LISTED ENTRIES =>
########

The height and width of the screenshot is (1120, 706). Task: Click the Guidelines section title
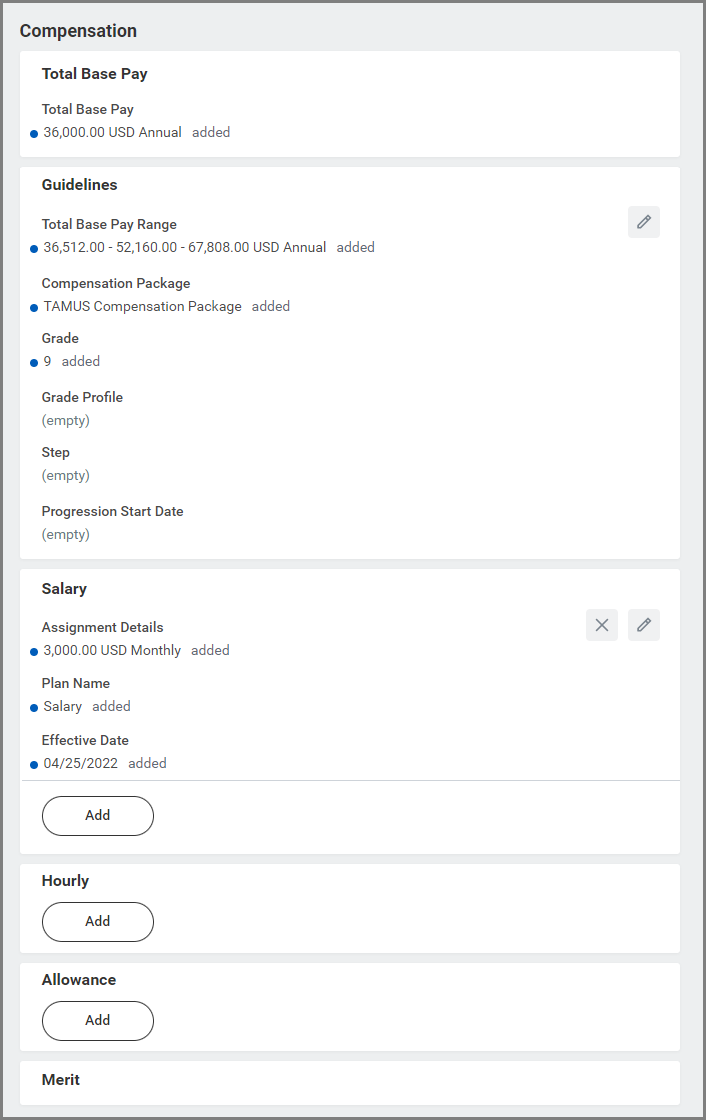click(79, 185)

########

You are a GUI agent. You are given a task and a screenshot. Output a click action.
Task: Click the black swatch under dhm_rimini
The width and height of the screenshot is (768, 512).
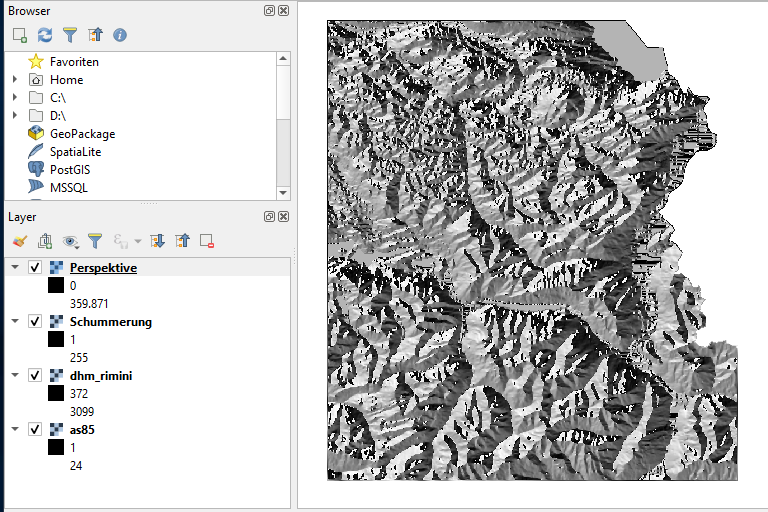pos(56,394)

########

EXERCISE => Format the stretch from the line containing "The height and" through the line containing "click(79, 185)" as a numbered list, omitting blank lines. Leave the pictures out of your answer.

TASK OUTPUT =>
1. The height and width of the screenshot is (1120, 706). Task: Click the Guidelines section title
2. click(79, 185)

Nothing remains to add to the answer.